Module binomial_multi

Expand description

Penalized multi-output binomial-logit fitter at fixed λ.

This is the row-diagonal sibling of crate::multinomial: the same shared design X ∈ ℝ^{N×P} and shared penalty S ∈ ℝ^{P×P} are reused across K independent binomial-logit response columns. Per-column smoothing parameters λ_a (length K) scale S independently for each response. Because the Fisher information has no cross-column coupling (H_{n,a,b} = δ_{ab} · w_n · μ_{n,a} (1 − μ_{n,a})), the joint penalized Hessian is block-diagonal in the K P × P per-response systems; the shared crate::penalized_vector_glm engine factors that block-diagonal Hessian in a single coupled damped-Newton loop, which is mathematically identical to K independent per-column solves.

§Fit problem

Minimise the penalized negative log-likelihood

  F(β) = − Σ_n Σ_a w_n [ y_{n,a} log μ_{n,a} + (1 − y_{n,a}) log(1 − μ_{n,a}) ]
          + ½ Σ_a λ_a · β_aᵀ S β_a

with μ_{n,a} = σ(η_{n,a}), η_{n,a} = (X β_a)_n. The per-column Newton step solves

  (Xᵀ diag(w_n μ_{n,a}(1 − μ_{n,a})) X + λ_a S) δ_a = − [Xᵀ diag(w_n)(μ_{·,a} − y_{·,a}) + λ_a S β_a]

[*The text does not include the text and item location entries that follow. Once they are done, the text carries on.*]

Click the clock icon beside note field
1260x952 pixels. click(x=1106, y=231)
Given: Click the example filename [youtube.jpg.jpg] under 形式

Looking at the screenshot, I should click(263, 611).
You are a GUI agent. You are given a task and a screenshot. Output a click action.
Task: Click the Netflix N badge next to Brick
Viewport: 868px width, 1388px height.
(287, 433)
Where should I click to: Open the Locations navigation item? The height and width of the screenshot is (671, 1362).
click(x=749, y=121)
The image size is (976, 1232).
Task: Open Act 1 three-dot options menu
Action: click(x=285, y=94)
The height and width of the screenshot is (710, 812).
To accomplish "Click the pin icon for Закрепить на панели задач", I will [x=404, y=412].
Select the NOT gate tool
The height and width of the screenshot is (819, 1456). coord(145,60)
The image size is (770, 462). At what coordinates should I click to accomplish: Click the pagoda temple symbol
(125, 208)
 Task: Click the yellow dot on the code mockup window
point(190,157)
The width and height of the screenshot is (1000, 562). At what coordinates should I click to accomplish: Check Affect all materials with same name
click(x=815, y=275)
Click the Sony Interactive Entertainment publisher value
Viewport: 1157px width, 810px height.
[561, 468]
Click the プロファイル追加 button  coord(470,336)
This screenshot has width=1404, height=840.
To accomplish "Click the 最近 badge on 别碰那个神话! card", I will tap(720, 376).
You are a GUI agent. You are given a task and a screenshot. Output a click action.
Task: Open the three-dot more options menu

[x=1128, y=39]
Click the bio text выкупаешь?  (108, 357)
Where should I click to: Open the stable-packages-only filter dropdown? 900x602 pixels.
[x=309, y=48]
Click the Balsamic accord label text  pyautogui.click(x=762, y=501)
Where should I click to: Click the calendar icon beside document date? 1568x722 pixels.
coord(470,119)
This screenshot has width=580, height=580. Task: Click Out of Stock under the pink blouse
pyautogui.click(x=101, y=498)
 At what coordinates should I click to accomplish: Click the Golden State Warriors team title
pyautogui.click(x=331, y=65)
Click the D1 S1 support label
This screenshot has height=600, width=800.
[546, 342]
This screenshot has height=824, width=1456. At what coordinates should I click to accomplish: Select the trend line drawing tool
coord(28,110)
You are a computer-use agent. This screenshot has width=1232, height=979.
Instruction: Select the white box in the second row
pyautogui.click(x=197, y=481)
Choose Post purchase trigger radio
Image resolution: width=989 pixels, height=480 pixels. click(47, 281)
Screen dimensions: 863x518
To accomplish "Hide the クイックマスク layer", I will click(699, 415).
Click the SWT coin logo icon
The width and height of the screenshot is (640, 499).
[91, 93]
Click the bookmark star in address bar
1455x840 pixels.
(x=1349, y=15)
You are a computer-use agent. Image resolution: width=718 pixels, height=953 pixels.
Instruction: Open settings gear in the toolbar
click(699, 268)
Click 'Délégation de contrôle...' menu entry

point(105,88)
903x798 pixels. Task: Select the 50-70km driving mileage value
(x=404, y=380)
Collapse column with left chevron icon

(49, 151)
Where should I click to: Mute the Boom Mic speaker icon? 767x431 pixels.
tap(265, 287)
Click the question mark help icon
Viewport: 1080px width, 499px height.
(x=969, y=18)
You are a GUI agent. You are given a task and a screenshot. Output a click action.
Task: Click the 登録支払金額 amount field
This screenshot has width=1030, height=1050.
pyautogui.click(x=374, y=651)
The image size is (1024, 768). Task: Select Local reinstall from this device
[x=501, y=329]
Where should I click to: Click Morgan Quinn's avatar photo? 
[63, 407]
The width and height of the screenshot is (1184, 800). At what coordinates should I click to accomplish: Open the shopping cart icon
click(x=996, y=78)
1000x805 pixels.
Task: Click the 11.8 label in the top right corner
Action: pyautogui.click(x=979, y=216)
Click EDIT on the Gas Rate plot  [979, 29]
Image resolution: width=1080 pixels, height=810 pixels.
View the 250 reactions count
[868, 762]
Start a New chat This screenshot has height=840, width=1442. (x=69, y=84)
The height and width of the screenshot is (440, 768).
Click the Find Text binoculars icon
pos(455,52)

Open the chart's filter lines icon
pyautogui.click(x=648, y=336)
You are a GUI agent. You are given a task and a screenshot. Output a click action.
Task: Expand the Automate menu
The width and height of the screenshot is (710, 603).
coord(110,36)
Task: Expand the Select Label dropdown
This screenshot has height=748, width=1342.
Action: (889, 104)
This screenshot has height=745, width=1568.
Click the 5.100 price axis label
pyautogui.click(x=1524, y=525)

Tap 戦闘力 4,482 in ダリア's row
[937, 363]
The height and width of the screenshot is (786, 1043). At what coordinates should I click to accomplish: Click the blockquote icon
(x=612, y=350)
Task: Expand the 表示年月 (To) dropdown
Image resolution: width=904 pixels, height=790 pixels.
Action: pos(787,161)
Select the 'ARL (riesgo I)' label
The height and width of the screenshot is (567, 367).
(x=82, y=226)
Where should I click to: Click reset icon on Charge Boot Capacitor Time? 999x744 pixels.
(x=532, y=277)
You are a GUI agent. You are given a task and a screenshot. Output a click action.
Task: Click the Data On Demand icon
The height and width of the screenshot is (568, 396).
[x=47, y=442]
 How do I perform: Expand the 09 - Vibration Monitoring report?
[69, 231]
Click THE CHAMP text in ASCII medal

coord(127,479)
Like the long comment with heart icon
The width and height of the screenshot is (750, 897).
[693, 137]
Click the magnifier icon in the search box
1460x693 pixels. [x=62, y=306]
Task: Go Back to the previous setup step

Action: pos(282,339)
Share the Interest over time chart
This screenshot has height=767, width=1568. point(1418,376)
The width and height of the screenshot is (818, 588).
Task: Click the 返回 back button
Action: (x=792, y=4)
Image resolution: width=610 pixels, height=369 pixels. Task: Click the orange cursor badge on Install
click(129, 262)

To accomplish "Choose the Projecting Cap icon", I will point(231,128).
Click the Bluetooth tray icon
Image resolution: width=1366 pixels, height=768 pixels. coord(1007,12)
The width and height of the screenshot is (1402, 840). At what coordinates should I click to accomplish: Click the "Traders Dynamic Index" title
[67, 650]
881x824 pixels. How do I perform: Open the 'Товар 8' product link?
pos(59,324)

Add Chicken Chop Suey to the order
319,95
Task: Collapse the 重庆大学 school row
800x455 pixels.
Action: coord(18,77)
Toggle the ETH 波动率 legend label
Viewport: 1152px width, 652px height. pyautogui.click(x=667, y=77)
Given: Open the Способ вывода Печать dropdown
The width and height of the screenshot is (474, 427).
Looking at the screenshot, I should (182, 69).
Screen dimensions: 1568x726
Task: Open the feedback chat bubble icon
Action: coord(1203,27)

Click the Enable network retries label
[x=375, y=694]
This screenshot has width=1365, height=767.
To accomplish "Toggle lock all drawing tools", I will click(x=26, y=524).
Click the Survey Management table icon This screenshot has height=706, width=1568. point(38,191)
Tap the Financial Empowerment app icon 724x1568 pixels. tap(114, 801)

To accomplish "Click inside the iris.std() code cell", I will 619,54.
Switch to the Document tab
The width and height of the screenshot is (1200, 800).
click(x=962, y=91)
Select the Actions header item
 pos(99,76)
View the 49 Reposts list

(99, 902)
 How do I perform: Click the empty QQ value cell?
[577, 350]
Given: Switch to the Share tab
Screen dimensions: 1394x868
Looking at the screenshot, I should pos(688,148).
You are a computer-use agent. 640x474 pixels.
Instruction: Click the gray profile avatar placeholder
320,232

followed by a backtracking line search on F (full step first, halve up to 8 times) so monotone descent is enforced even when the quadratic model overshoots near saturation. This is precisely the shared crate::penalized_vector_glm scaffold; this module supplies only the row-diagonal binomial Fisher block, residual, and log-likelihood via [BinomialMultiLikelihood].

§Relation to the multi-class softmax driver

crate::multinomial::fit_penalized_multinomial handles the coupled softmax Fisher block H_{n,a,b} = w_n μ_{n,a} (δ_{ab} − μ_{n,b}) and is the right entry when the user wants a single normalized probability vector per row. This driver is the right entry when the user has K independent binary marginals sharing a smooth basis (e.g. multi-label classification, multi-trait penalised logistic regression on a Duchon latent design). Both families are thin Fisher-block adapters over the same penalized_vector_glm engine: the only difference is that the softmax block is dense across outputs while these binomial columns are row-diagonal.

The function-boundary contract mirrors fit_penalized_multinomial so the two are interchangeable at the FFI layer: same input arity, same convergence semantics, same (N, K) fitted-probability output.

Structs§

BinomialMultiFitInputs: Inputs for fit_penalized_binomial_multi.
BinomialMultiFitOutputs: Outputs of fit_penalized_binomial_multi.

Functions§

fit_penalized_binomial_multi: Fit K independent penalized binomial-logit GLMs sharing the design X and penalty S. See the module docs for the optimization problem.